## PROBLEM:
Revise the stretch from "Lukács notices the" through "equality among men." in the abstract on Lukács and Auerbach by changing "Tolstoj" to "Tolstoy", and give the revised passage.

Lukács and Auerbach: Apocalypse, Rebirth and Universality of Everyday Life
Abstract
The novel is “the epic of an age [...] in which the immanence of meaning in life has become a problem, yet which still thinks in terms of totality”. Thus, according to Lukács in his early work Theory of the Novel (1916). In the novel, the perfectly closed universe of the ancient epos has given way to a fragmented and chaotic reality, a symptom of the split that has occurred between the individual and the world.
The same multiform and stratified universe is also the modernist novel’s background as well as Auerbach outlined it in the last chapter of Mimesis (1946). Here he observes that early XIX century’s writers, in the absence of standards to get the reality in order, started to pay attention to everyday life’s small events, true bearers of meaning, which now occupy in the fiction the place early reserved to the great doom’s changings.
However, on the background of a setting designed like that, in which the dissolution of the fictional form coincides with the “sunset of our world”, in Lukács as in Auerbach, emerges a dim glow of hope, of a humanity’s palingenesis, which will restore the lost ‘totality’ of the ancient ages.
Lukács notices the signs in Dostoevsky’s work, who continues and completes the line traced by Tolstoj, which had represented in his work “a community of feeling among simple human beings closely bound to nature”. Auerbach identifies a new universality into the almost sacral attention that writers have payed to the small acts of everyday life, minimum details of ordinary lives that become expression of a primal equality among men.
The return to a poetry of things, which tells about an immediate and spontaneous relationship with nature and gives the idea of an intimate fellowship among all human beings, is for the two intellectuals an ethical instance, even before being literary.

## PROVIDED MATERIAL:
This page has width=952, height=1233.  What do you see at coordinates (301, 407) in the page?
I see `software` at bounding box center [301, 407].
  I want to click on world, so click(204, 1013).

## YOUR SOLUTION:
Lukács notices the signs in Dostoevsky’s work, who continues and completes the line traced by Tolstoy, which had represented in his work “a community of feeling among simple human beings closely bound to nature”. Auerbach identifies a new universality into the almost sacral attention that writers have payed to the small acts of everyday life, minimum details of ordinary lives that become expression of a primal equality among men.